Robyn the delved into how women in an unhappy plural marriage have been afraid to come forward due to the law that had been in place.
"I think the lawmakers think that by decriminalizing this law it will make it so that it's a free for all and there will be more abuse that will happen," she said.
"And what they're not realizing is that current law is so strict that it's making them so afraid to come out -- and like, a mom, she's got a daughter that's getting abused and she is so afraid of going to the police because she's afraid they're going to tear apart her family and take her child away.
"So her daughter continues to be abused her whole life, which is like, insane and horrific."
The women, as you can understand, were afraid of this return to Utah.
No one more so than Janelle.
"I think for me, the biggest fear about going back into Utah, if we're pulled over for a traffic violation, are they going to use it as an opportunity to tack on the felony polygamy charge?" she wondered.
"Because that's usually how it works -- they get you for something else and then they add it on.
"I'm always like, 'Don't speak, Kody, don't speak.' It's dumb, but it is a real fear."
Robyn was also scared of the possible ramifications:
"If you can imagine, it's like you're going to a place where your family is illegal. It just feels oppressive. It always makes me worry."
After catching up over a meal with the Dargers, however, the Browns felt a little bit better.
They learned how S.B. 102 would bigamy laws to turn a felony into a mere infraction.
That's quite the change from where thing stood at the time of their dinner with these friends.
"Polygamy right now in Utah is a felony," Christine said. "We're sitting with fellow felons. We're felons just like them. They could come in and arrest us all."
Theoretically, "Kody, because he has one legal wife and three plural wives, could go to jail from anywhere from nine to 15 years," Janelle added.
"Then your probation involves not seeing your children, not recommitting the felony, so basically if you saw your children again, then you were violating probation.
"That took you into the federal system. It's just a big mess."
In May 2020, months after this episode was filmed, the Browns and Dargers celebrated jointly when a law decriminalizing bigamy in Utah finally took effect.

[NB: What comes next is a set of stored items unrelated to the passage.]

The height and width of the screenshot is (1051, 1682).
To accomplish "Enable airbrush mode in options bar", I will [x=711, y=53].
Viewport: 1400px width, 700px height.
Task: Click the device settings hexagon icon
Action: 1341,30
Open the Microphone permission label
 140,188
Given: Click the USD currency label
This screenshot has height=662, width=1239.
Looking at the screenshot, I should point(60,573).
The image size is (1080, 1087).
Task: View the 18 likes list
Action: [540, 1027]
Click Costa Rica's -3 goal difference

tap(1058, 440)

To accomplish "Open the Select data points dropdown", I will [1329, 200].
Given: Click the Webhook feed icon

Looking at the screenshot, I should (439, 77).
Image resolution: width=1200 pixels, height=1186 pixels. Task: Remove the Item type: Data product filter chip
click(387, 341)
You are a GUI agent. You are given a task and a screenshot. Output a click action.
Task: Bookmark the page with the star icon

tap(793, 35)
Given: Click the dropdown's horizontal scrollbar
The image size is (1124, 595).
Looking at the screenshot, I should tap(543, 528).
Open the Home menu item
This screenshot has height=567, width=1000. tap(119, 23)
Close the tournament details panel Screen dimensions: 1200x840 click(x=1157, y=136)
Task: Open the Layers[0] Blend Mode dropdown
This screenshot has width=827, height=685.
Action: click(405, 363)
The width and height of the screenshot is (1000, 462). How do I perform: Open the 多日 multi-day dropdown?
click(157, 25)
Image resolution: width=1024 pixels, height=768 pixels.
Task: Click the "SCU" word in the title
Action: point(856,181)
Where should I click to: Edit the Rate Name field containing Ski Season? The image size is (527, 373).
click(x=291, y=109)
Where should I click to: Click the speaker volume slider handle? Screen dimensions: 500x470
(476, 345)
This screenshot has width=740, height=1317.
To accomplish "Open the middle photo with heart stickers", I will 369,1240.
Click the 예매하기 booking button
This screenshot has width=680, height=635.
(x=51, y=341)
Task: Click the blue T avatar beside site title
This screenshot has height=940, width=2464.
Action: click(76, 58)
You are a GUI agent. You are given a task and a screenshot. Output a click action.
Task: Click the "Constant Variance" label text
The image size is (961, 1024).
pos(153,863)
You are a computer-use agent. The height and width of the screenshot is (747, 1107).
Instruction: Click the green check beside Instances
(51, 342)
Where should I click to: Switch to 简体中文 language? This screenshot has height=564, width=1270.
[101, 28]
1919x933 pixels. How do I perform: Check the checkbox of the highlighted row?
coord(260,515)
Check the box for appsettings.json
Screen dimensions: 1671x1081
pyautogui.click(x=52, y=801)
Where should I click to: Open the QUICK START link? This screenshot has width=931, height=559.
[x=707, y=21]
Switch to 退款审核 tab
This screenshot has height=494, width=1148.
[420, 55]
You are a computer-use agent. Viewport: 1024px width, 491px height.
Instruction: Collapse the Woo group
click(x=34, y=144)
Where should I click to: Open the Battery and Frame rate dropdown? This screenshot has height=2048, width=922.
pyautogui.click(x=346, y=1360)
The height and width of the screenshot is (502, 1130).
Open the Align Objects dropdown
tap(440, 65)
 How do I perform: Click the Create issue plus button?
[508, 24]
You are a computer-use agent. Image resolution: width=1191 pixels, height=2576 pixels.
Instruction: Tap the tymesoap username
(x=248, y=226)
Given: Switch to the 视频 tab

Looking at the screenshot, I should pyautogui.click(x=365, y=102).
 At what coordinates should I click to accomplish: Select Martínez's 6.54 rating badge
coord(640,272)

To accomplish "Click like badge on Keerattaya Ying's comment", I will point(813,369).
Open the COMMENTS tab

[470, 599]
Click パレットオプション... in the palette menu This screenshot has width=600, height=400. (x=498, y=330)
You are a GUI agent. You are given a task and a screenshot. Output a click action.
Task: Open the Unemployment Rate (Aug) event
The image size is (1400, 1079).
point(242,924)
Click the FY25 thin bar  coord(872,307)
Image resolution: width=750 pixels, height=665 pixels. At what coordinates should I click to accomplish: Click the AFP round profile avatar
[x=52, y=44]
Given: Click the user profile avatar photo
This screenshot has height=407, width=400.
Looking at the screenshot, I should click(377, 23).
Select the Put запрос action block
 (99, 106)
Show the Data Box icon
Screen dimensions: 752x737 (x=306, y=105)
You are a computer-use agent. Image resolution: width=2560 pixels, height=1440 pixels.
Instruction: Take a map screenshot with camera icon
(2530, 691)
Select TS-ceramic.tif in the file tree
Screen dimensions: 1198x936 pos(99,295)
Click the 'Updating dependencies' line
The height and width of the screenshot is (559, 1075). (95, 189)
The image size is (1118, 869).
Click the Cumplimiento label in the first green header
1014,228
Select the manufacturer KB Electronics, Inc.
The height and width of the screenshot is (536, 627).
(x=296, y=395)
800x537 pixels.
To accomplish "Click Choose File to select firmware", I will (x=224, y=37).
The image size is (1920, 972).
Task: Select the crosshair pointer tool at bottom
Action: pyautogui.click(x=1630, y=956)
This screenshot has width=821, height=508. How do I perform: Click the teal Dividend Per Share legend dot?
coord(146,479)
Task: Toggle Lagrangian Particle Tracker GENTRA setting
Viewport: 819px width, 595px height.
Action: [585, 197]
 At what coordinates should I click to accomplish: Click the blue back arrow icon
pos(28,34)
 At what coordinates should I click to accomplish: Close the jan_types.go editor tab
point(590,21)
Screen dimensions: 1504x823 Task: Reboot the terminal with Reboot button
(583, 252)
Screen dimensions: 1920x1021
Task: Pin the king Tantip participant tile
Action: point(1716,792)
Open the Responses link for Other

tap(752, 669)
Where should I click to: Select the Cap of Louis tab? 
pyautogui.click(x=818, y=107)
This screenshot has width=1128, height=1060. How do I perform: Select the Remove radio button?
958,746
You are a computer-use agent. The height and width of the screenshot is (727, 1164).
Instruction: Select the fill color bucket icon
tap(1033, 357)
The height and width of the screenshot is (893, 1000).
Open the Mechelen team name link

"The Dargers were successful in decriminalizing polygamy in Utah, which was huge," Janelle previously told People Magazine, concluding in an earlier interview:
"That was one of the biggest reasons that we went public in the first place, was to try to make it not so scary to be open about your family.
"That's the whole point of why we went public, so this is wonderful to have had this happen. It's a big deal to us.